Il dipartimento di difesa degli Stati Uniti, dopo Huawei e Tik Tok, ha recentemente aggiunto anche Xiaomi alla lista nera delle compagnie cinesi accusate di avere legami con l’esercito di liberazione popolare cinese. La decisione impedisce a Xiaomi di vendere i propri prodotti negli Stati Uniti e agli investitori Statunitensi di possedere azioni di Xiaomi. Il provvedimento è un duro colpo per l’azienda, sia perché il mercato nordamericano è tra i più ricchi al mondo, sia perché gli investitori statunitensi, in particolare in questo periodo storico caratterizzato da bassi tassi di interesse, hanno un enorme disponibilità di liquidità che possono riversare nel mercato e sulle azioni di Xiaomi.
Xiaomi, diventata da poco la seconda compagnia per volumi di smartphones prodotti, dietro alla sola Samsung, è indubbiamente una delle aziende cinesi più tecnologicamente avanzate ed innovative. Proprio per queste sue capacità, è mal vista dagli organismi di difesa statunitensi che vedono in essa, e più in generale nella crescente abilità tecnologica cinese, un grave rischio per la sicurezza nazionale.
Nonostante Xiaomi sia principalmente un produttore di smartphone, è stata capace di guadagnare una significativa quota nel mercato dei dispositivi indossabili grazie alla linea di prodotti Mi Band, vendendo nel 2019 quasi 42 milioni di devices. Recentemente è poi entrata nel mercato delle “Smart Home”, offrendo prodotti per la casa come assistenti virtuali, aspirapolveri intelligenti, sensori e videocamere. Grazie ai profitti generati dai notevoli volumi di vendita di queste linee di prodotti, Xiaomi riesce ad investire ingenti somme di denaro in ricerca e sviluppo sui temi di Artificial Intelligence (AI) ed Internet of Things. Questi investimenti stanno già dando i loro frutti, e Xiaomi ha depositato ben 330 brevetti sul tema dell’intelligenza artificiale.

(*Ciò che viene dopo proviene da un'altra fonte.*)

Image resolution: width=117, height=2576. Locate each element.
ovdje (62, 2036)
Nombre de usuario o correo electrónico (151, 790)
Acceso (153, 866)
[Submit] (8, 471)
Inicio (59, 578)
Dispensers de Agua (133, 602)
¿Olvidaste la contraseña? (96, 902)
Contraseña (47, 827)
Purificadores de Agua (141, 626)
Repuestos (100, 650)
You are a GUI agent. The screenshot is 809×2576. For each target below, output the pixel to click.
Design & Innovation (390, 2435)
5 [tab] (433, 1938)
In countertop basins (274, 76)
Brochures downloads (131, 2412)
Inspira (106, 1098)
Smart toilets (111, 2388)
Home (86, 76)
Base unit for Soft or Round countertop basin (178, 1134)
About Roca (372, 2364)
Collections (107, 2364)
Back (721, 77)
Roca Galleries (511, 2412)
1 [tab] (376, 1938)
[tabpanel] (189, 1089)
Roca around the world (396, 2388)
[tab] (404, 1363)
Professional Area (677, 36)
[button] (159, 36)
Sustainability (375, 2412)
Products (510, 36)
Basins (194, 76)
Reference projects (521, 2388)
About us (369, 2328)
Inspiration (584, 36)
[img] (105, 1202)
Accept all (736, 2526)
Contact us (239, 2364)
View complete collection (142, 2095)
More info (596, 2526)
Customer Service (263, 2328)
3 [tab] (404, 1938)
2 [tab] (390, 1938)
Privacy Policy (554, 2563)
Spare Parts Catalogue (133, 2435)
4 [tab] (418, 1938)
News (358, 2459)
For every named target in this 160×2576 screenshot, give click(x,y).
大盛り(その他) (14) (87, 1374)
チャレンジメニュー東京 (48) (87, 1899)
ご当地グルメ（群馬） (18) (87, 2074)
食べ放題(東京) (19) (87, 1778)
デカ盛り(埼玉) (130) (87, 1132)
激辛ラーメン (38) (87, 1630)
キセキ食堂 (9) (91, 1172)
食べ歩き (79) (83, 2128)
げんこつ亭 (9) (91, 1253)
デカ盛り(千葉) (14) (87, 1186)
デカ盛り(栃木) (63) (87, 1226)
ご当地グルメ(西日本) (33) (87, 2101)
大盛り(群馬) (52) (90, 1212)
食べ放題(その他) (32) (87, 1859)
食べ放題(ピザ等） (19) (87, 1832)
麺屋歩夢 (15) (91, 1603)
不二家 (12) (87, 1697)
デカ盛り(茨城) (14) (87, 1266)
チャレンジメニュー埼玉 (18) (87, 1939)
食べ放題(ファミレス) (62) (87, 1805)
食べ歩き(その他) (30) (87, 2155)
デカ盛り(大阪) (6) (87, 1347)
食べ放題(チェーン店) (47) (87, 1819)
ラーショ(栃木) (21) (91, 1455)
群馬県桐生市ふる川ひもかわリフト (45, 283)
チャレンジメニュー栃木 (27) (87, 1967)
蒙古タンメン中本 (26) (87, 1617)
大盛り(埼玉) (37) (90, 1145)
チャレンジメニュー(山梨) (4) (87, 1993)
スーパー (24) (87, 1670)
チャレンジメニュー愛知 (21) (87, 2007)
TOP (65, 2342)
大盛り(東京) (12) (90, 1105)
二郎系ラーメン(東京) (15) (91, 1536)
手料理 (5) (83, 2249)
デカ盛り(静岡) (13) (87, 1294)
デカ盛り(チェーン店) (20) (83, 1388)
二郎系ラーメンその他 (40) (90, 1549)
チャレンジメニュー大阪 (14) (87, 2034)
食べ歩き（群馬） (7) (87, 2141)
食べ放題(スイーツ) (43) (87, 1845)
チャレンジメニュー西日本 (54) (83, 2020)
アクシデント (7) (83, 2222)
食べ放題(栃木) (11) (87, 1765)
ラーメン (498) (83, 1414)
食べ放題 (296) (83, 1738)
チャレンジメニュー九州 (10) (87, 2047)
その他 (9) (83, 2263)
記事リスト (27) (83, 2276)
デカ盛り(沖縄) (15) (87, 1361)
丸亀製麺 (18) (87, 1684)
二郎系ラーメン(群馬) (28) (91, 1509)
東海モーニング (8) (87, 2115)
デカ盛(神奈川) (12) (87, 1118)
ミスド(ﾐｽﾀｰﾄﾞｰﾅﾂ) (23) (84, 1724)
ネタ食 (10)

La decisione statunitense rientra nella recente strategia di limitare lo sviluppo tecnologico delle società cinesi, non solo per una questione di importanza economica, ma soprattutto per mantenere lo status quo geopolitico. Lo strapotere prima militare e quindi economico statunitense può essere eroso solo da una superiore capacità tecnologica cinese.
Questa ed altre politiche sino-americane, inasprite sotto la presidenza Trump, con ogni probabilità non si attenueranno con la presidenza Biden. La preoccupazione interna all’amministrazione americana riguardo alle capacità cinesi ed alla sovversione degli equilibri di potenza è andata crescendo negli ultimi anni e si focalizza principalmente sulle tecnologie di intelligenza artificiale, 5G, quantum computing, biotecnologie ed aerospazio. Ennesimo esempio lampante di questa crescente preoccupazione è che la US International Development Finance Corporation abbia firmato un accordo con il governo dell’Ecuador, che aiuterà lo stato sudamericano a ripagare miliardi di debito con la Cina e a dare un impulso alla propria economia, a patto che quest’ultimo escluda le compagnie cinesi dalla sua rete di telecomunicazioni.
A seguito della notizia, il valore azionario di Xiaomi è sceso di oltre il 10% alla borsa di Hong Kong. Il tonfo azionario è tuttavia solo una delle possibili conseguenze della decisione statunitense. Il danneggiamento della reputazione e il rischio che gli alleati statunitensi adottino lo stesso provvedimento sono motivo di grosse preoccupazioni per l’azienda cinese. Questi fattori combinati infatti, potrebbero portare a minori volumi di vendita e conseguentemente a minori profitti, fermando (temporaneamente) l’ascesa del brand.
Per tutti questi motivi, Xiaomi ha deciso di denunciare il governo degli Stati Uniti, dichiarando che il ban sia ingiusto e che nessuna giustificazione concreta sia stata fornita a supporto. Il comunicato continua poi affermando che: “il provvedimento causa danni immediati e irreparabili all’azienda”.
L’obiettivo di Xiaomi è quello di mettere pressione alla nuova amministrazione Biden, sperando che cancelli il provvedimento preso, o che quantomeno non lo aggravi come successo con Huawei, a cui è stata negata anche la possibilità di utilizzare il sistema operativo Android di proprietà di Google.